Horrible degradation of performance using Galaxy and MongoDB Atlas

Spyridon · August 9, 2021, 10:25pm

(Apologies if this is scatter-brained writing, been fighting this for days now and am at my wits end trying to figure out what’s going on).

As of approximately Friday, our performance has significantly degraded on our application, and it seems to be resulting from MongoDB Atlas, but haven’t been able to figure out why. Any advice or assistance would be appreciated.

The strange part is that we had not many any significant changes to our software during this time. Especially in relation to database access, we’ve only done some visual updates/etc in the last few weeks.

Long story short, our software is made for in-house usage at our business, with usually no more than 10 users connected at once, so scaling shouldn’t be a huge problem. We’re already setup with Redis-oplog, and the Redis server does not seem stressed at all.

Our application has been slipping between unusable, and barely usable.
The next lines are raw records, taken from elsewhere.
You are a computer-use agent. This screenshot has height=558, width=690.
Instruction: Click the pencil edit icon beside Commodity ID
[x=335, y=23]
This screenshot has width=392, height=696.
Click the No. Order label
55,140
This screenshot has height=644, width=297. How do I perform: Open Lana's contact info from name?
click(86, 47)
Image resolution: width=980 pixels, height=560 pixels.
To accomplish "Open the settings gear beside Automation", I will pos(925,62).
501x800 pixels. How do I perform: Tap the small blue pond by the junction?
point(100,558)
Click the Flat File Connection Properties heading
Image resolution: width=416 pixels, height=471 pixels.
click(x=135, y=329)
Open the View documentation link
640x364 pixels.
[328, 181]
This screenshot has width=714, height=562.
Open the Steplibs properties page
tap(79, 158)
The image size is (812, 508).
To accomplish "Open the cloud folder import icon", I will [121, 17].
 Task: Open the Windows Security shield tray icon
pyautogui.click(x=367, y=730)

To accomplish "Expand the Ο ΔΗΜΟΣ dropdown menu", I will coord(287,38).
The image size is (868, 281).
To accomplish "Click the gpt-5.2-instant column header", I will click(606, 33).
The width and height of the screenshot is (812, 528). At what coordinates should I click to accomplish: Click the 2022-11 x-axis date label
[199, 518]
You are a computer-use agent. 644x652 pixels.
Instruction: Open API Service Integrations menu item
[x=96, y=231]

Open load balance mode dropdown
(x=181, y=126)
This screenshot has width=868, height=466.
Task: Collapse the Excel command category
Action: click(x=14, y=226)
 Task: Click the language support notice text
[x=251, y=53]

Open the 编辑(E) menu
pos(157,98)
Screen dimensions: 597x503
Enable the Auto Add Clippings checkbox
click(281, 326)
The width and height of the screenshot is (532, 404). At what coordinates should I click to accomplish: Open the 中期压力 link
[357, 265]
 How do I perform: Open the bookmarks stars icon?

We’ve had to use an “emergency mode” to only do the most important server functions in order to even use the app, if we turn on “regular” usage (using routines for stock updates/etc) it’ll crash within minutes.

Here is a screenshot from our MongoDB Atlas metrics:

As you could see, it doesn’t appear that there’s any significant changes, nor does it look like the problem that began on Friday is even visible on the graphs?

Here is an image of our Galaxy APM, and you can see the DB clearly beginning to lag behind around 8AM (when we begin using the software).

Taking this in to consideration, it seems a problem that is certainly worse when others are using the application. But all of our subscriptions, data usage, etc? It hasn’t changed at all! I’m not sure where to even begin on solving this problem, as based on our past experience, it should still be working the same. Our data usage hasn’t increase, we haven’t had an increase of orders, nothing has changed?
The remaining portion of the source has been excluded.